Last weekend I participated in my second Ludum Dare ever. Completely different from last time, I knew what engine to use and what to expect. Does that mean everything went smoothly? No, not really. Am I unhappy? No, not really.

Engine choice: as opposed to last time, I actually decided on my engine beforehand. After seeing what some people could do with Unity, I decided to put myself over the fact that Unity uses the worst naming conventions ever (well… not really, but you get my point if you are a frequent C# programmer and know the Unity conventions) and give it a try. I only had time to do a simple tutorial and play a little bit around myself before the compo to refresh my Unity experience, so I knew in advance I would spend a lot of time figuring out trivial things. In the end, it did not turn out as bad as I expected. I got to know Unity a lot better, have learned to appreciate how it works and will most likely use it again next time.

Concept: I came up with several concepts that would cover most themes in advance. ‘Connected worlds’ was not one of them. This meant the first step was to come up with one. To prevent a situation like last time where it took a long time before coming up with a concept, I made a decision fairly simple. The concept I chose was fairly ambitious, but I deemed it possible. However, in my hurry to get started, I did not work out the concept far enough. I came across a lot of not-yet-made decisions during the implementation. I lost some time in that, which I could have prevented by thinking through the concept better. Deciding how the game should feel and where it should go to should preferably be done before the first line of code is written.

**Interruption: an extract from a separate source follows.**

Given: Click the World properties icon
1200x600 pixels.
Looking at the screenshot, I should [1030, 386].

A good thing about the concept is that it is very scalable. It needs some critical mass to be playable and fun, but it is fairly open-ended and the critical mass is relatively easy to reach. As opposed to my previous Ludum Dare, this game’s fun-factor does not rely solely on level design, which means a lot less time has to be spent on generating content for the game.

Graphics: the graphics of the game suck. However, this time I knew in advance they would. I need a lot more practice to be able to make acceptable programmer art, and thus to justify spending time on making the game pretty. That is why this time I decided in advance to not spend a lot on time of graphics. Last time I spent a few hours on making sucky graphics, this time I spent a few minutes on making sucky graphics. Sounds like a fair deal to me.

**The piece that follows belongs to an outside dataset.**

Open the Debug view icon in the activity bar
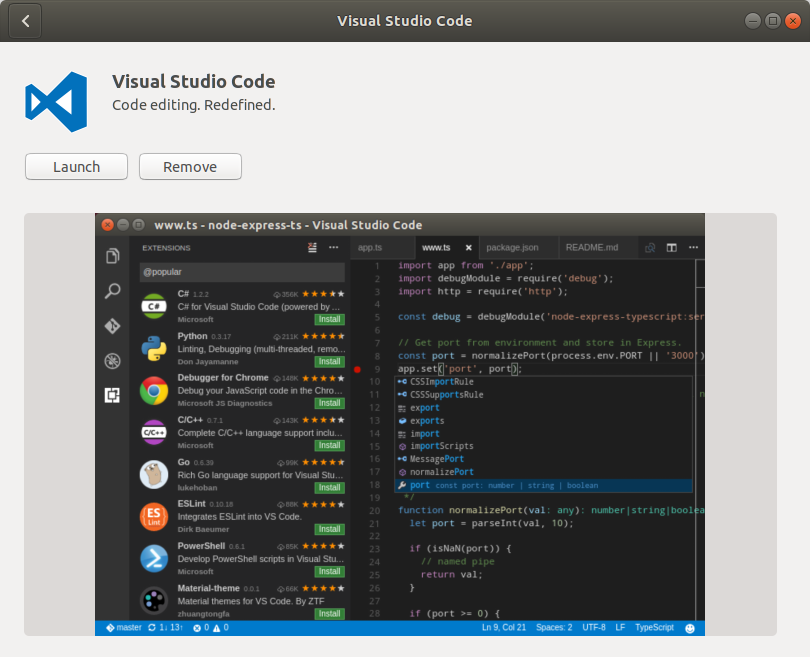This screenshot has width=810, height=657. [112, 356]
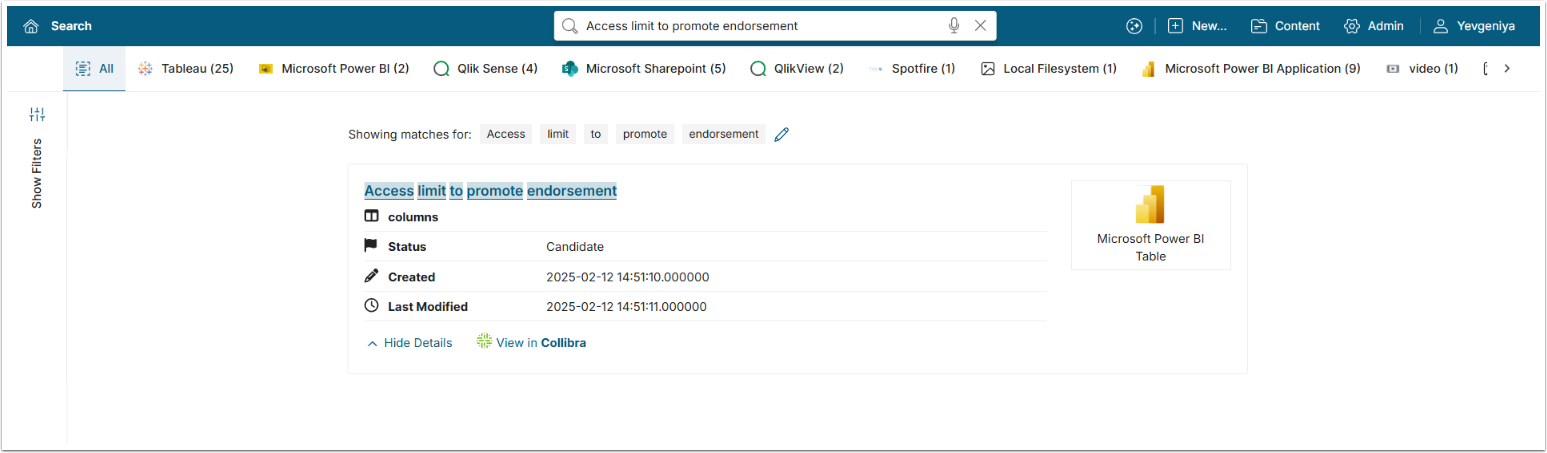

Audio: while the music isn’t great, audible-music.com is a great way of getting rid of the silence and using some default drum loops in Garageband I can very easily flesh the music out a bit. I might consider practicing a bit with Garageband to make very simple tunes, as I think Garageband is a very understandable program and allows for not-so-bad-music to be made in a short timespan.

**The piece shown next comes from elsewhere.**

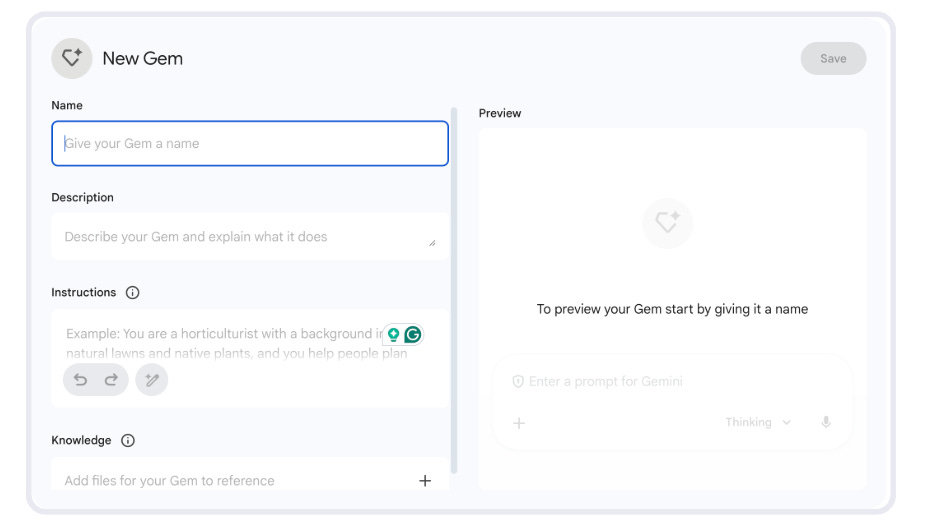The width and height of the screenshot is (926, 524).
Task: Click the Add files for your Gem field
Action: 230,481
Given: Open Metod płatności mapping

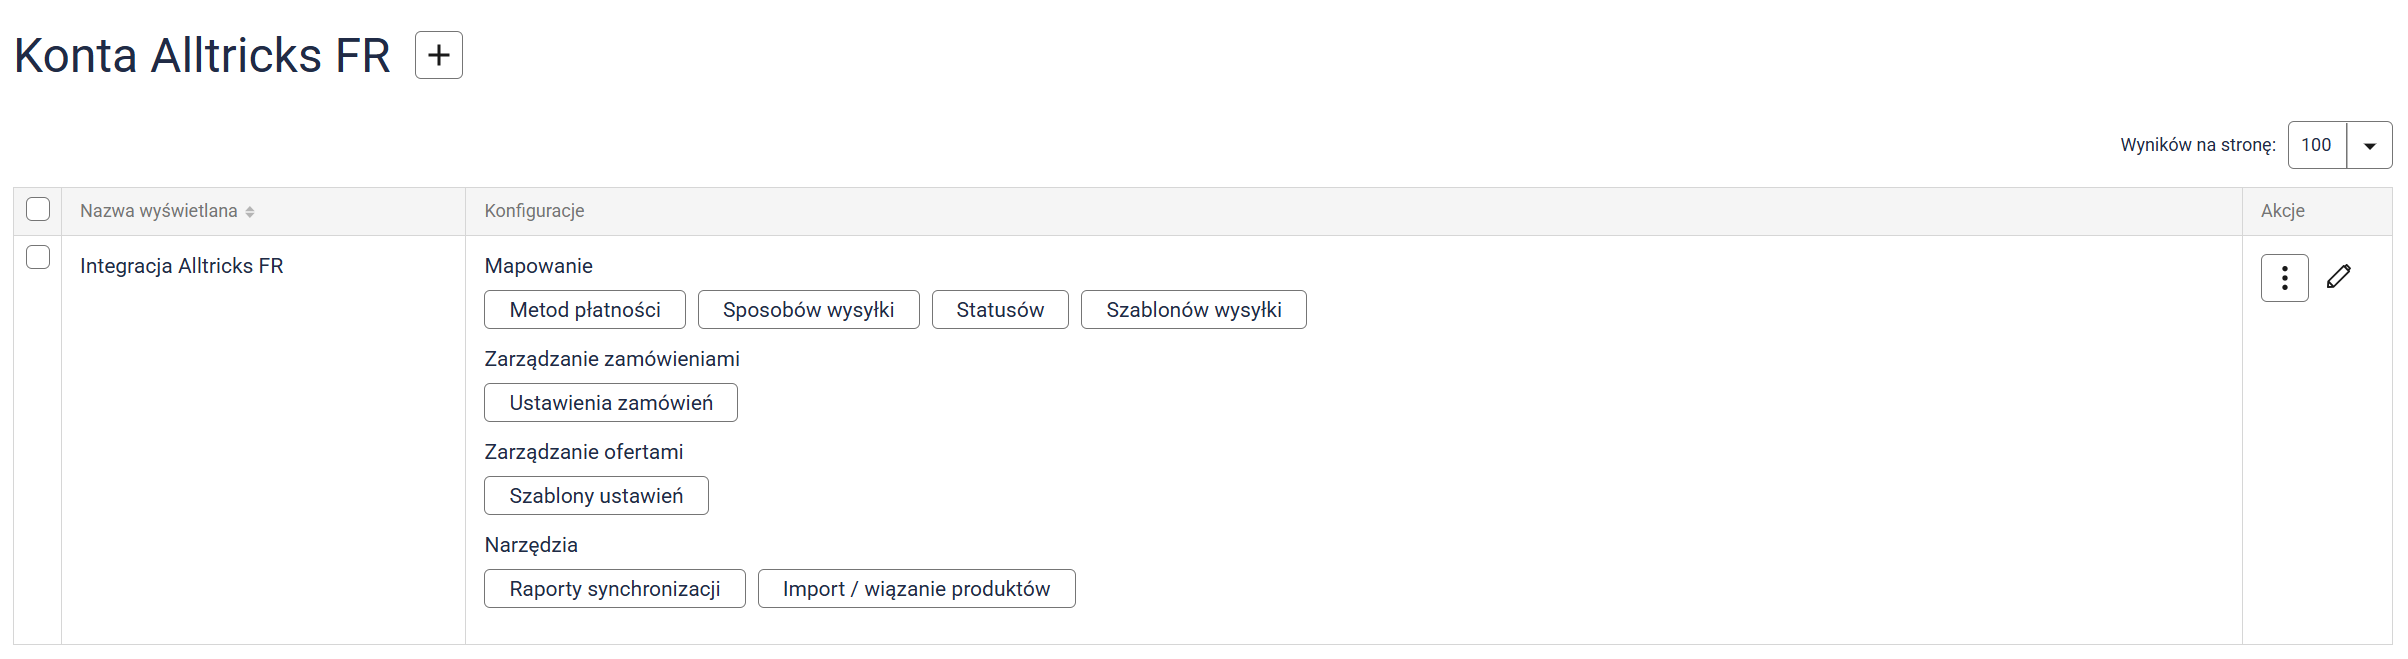Looking at the screenshot, I should (584, 310).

Overall: there are probably a lot of things I forgot to talk about, but I am sure the weekend as a whole counts as a very good experience. Considering it is only my second Ludum Dare, and my first time using Unity for real, I am not too unhappy about the result. I have definitely shown myself capable of applying my experience of the previous Ludum Dare to improve myself. From what I can tell, I have not made the same mistakes again. My goal is to participate in every Ludum Dare from now on — circumstances allowing. I am definitely looking forward improving my skills even more, and hopefully one day I will be able to participate competitively.

I just love to see what other people create as well. I feel very encouraged by all the people making a game in the same timespan, and the short period makes it an ideal distraction from the daily #gamedev obligations. Only by looking at livestreams and reading the updates I can enjoy myself and learn a lot of things, but participating adds another layer on top of that. Thanks guys, for being awesome.

If you are interested in my entry, you can check it out over here. Any feedback is of course much appreciated. If you wish to follow my other projects, you can follow me on Twitter as well.


Hello there, Mr. Ambitious

Posted by (twitter: @tomrijnbeek)
Saturday, August 23rd, 2014 3:07 pm

So, right from the beginning I already knew this would not not be an entry for winning, or serious competition at all. Luckily my main goal for this Ludum Dare is gaining more experience. Working in an engine I am not very accustomed to, with a slightly too ambitious concept… that sounds just like my weekend.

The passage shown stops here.